The Eating Instinct by Virginia Sole-Smith

The Eating Instinct by Virginia Sole-Smith

Author:Virginia Sole-Smith
Language: eng
Format: epub
Publisher: Henry Holt and Co.


Six

Bypassing Hunger

I’m in a dietitian’s office, located within a bariatric surgical suite, housed on a quiet floor of a large hospital in Boston, Massachusetts. The room is tiny, with bad fluorescent lighting. It’s dominated by a large bookcase filled not with books but with empty yogurt containers, flattened granola bar boxes, and rinsed-clean protein-shake bottles. It’s as if somebody went on a very low-calorie snacking spree and then preserved all the packaging as a souvenir.
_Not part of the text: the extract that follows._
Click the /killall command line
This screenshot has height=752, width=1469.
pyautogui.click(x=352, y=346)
The dietitian who works in this office uses these packages to illustrate to clients how to put together what she considers a proper meal. But this particular client, a thirty-six-year-old special-education teacher named Gina Balzano, doesn’t really need the lessons.

Gina, one year out from her gastric bypass, has invited me along on this checkup so I can see how it feels to be an “After” in the world of weight-loss surgery. Her dietitian, whom I’ll call Ramona, is a tall, thin woman dressed in shades of brown. “She’s the one we’re all scared of,” Gina tells me before the appointment. “We” are the other patients she bonded with in her support group. And I can see why Ramona triggers their anxiety; she’s unsmiling and pecks skeptically at her keyboard as Gina lists out everything she now eats in a day. Breakfast is an egg muffin, a batch of which she makes once a week from half a dozen eggs and assorted vegetables. Around ten, she eats one Chobani Simply 100 Greek yogurt. “Do you know that brand?” Gina asks Ramona, who nods, flicking her eyes over to the case of yogurt cups. “Oh right, of course, you probably have five over there.”
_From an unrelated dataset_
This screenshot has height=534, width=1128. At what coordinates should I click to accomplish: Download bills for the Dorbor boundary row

Lunch and dinner are Blue Apron meals; Gina cooks one each evening to share with her husband, then packs up the leftovers for the next day’s lunch. “I get meals that are between five hundred and a thousand calories for a traditional portion and then I third it for myself,” she says. “I eat three or four ounces of protein and the vegetables, and maybe a tablespoon of the starch. I don’t like to waste room on the starch, I’d rather have the vegetables.” Her afternoon snack is half an Atkins protein bar.
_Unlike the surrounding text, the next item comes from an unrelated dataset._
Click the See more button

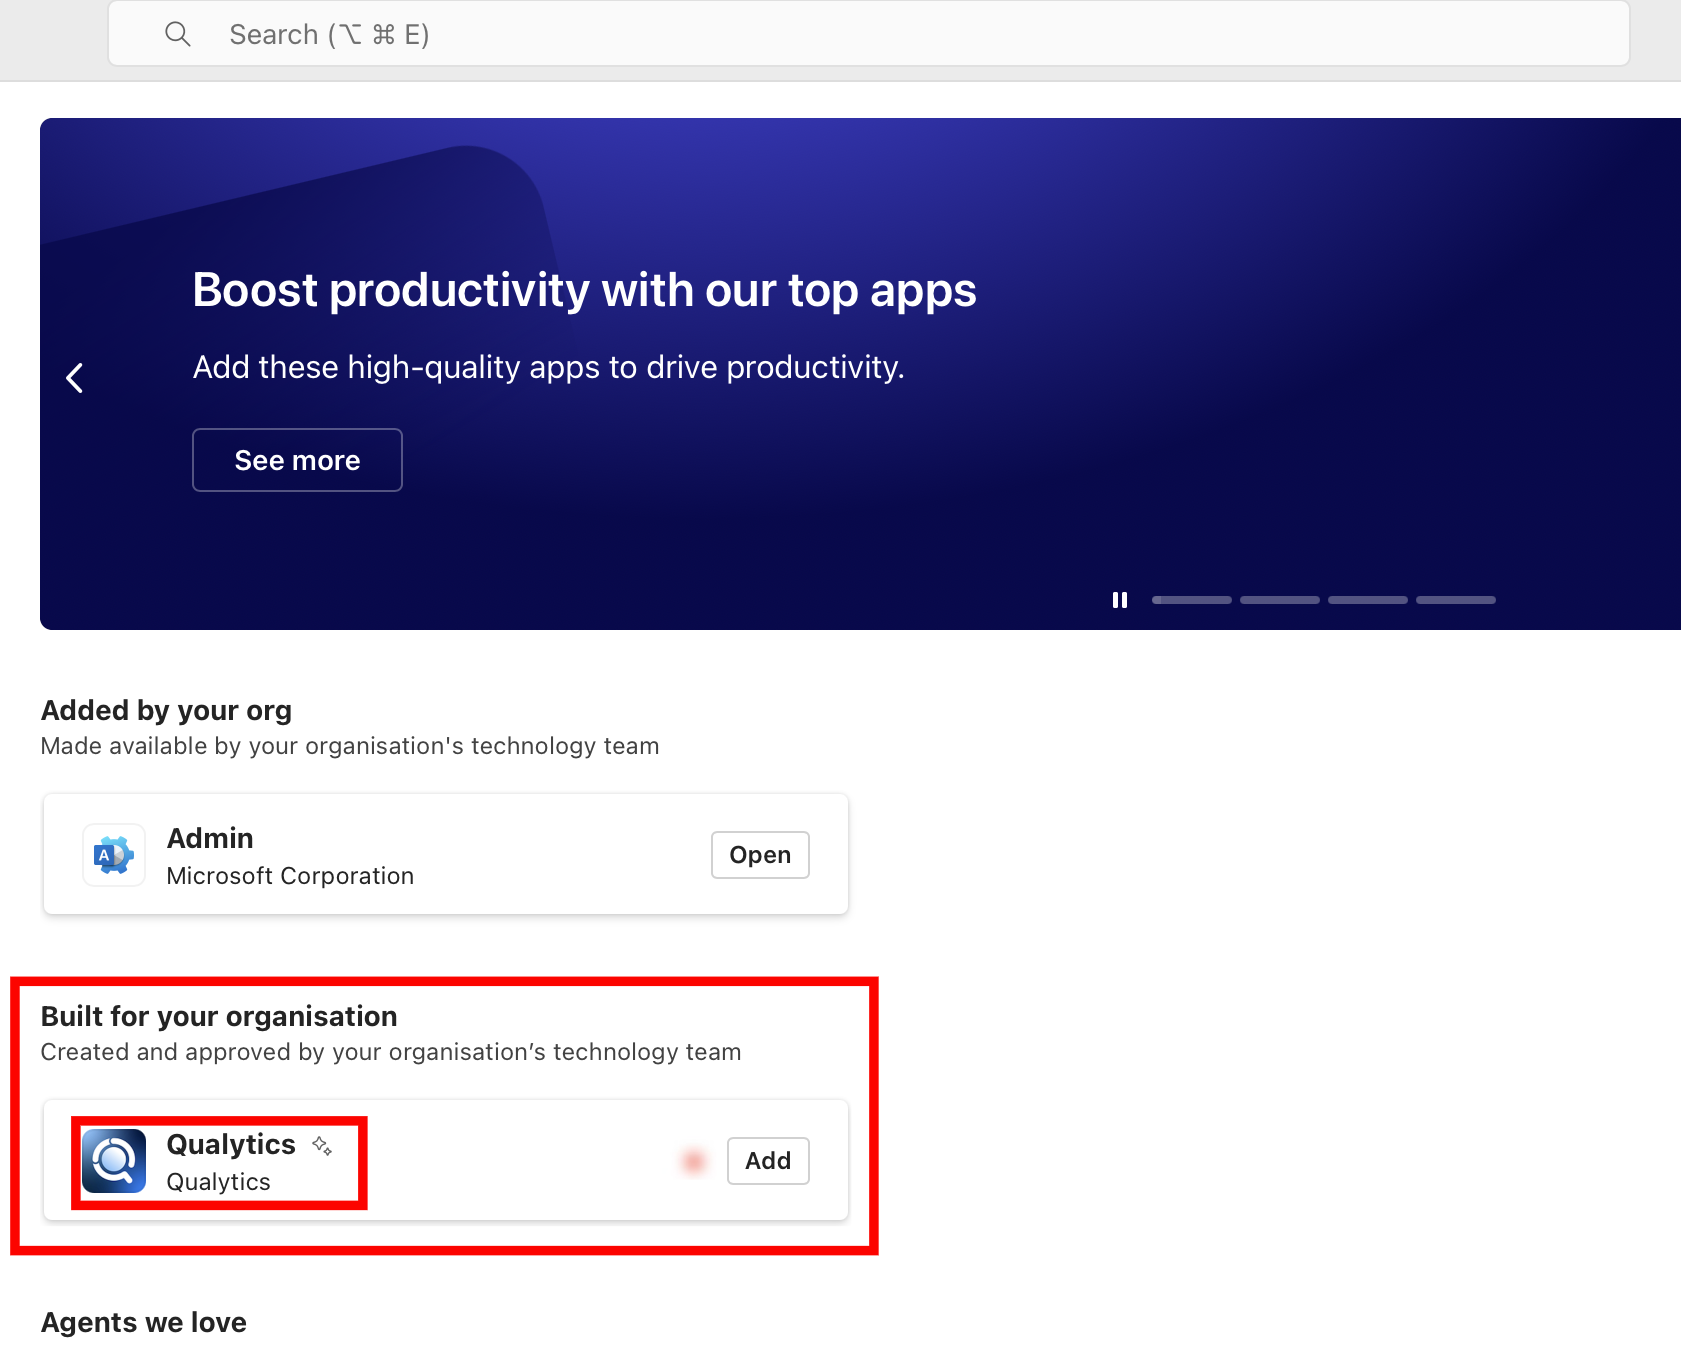(297, 460)
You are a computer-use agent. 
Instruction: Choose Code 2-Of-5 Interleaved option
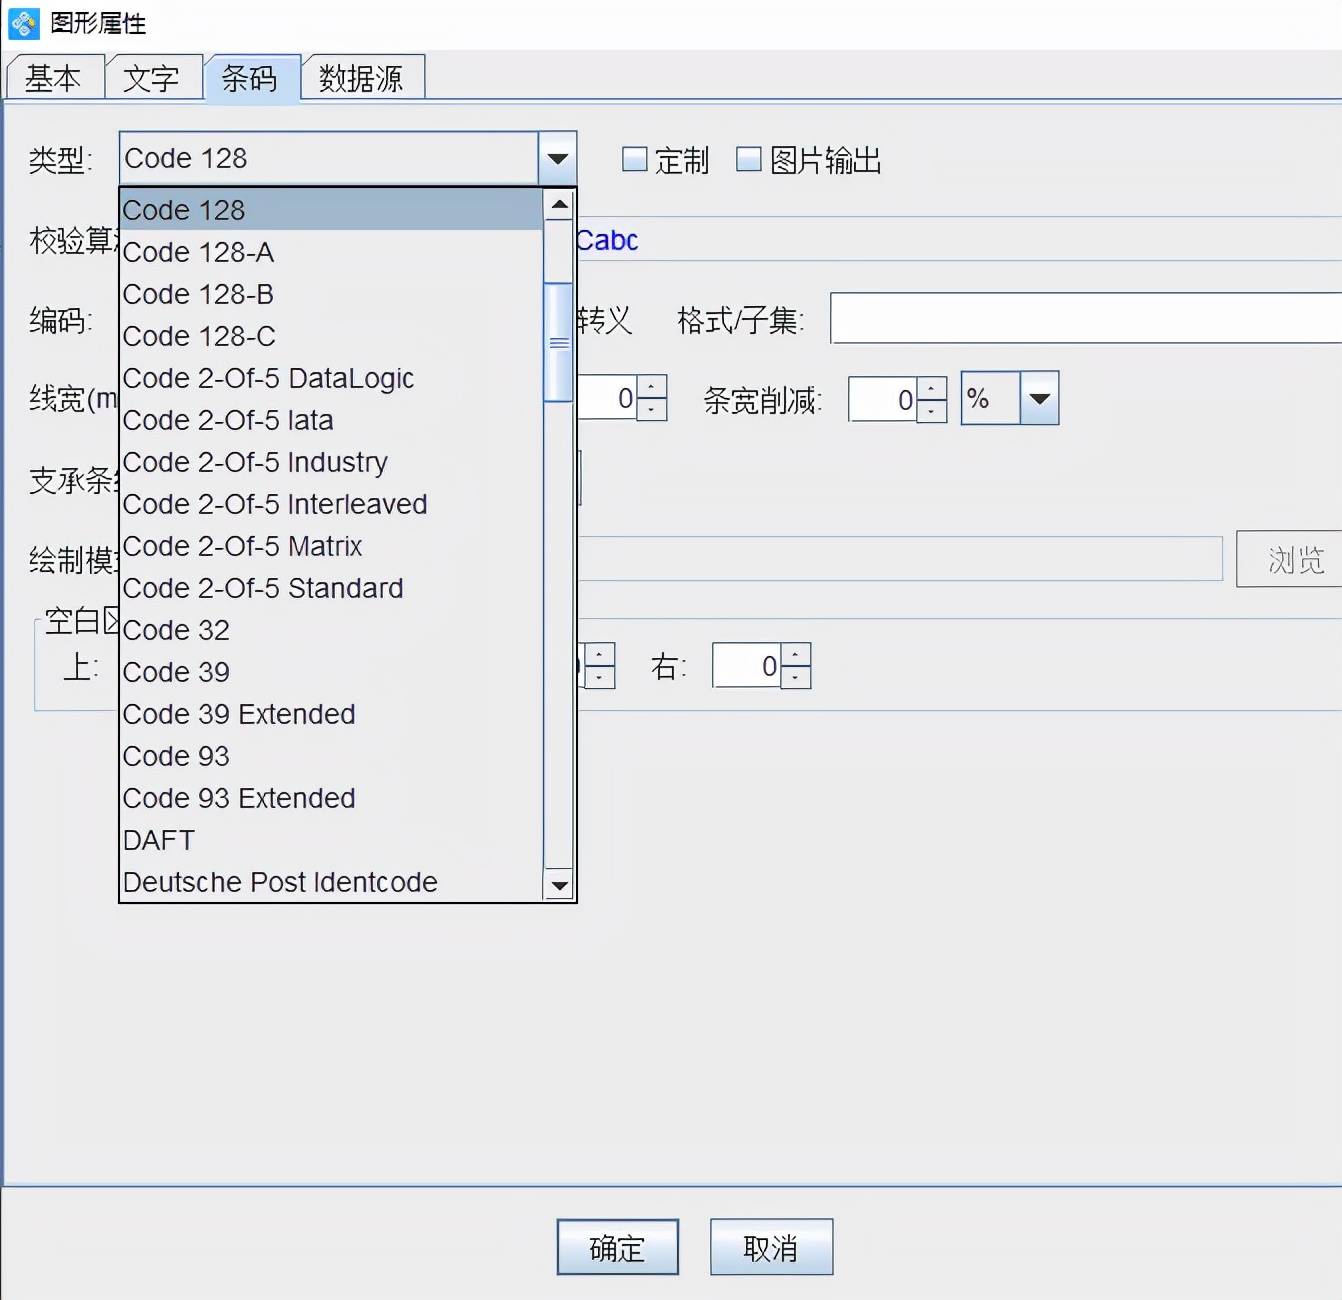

Gina also admits to having had two alcoholic drinks in the past month, which Ramona records with a frisson of disapproval. Gina tells me later that she also eats a small square of dark chocolate every night. “Because I want to feel like a human,” she says. “But I didn’t think Ramona needed to know that.” Gina doesn’t track her total calories, but in general, she shoots for half the portion size listed on any food label. Before her surgery, Gina usually ate three big meals a day: a breakfast sandwich and coffee from Dunkin’ Donuts, some other kind of fast food for lunch, and then a home-cooked dinner. “Now I eat smaller portions but way more regularly,” she says. “It is so much better than being hungry all the time or gross full right after I eat, and then starving for hours.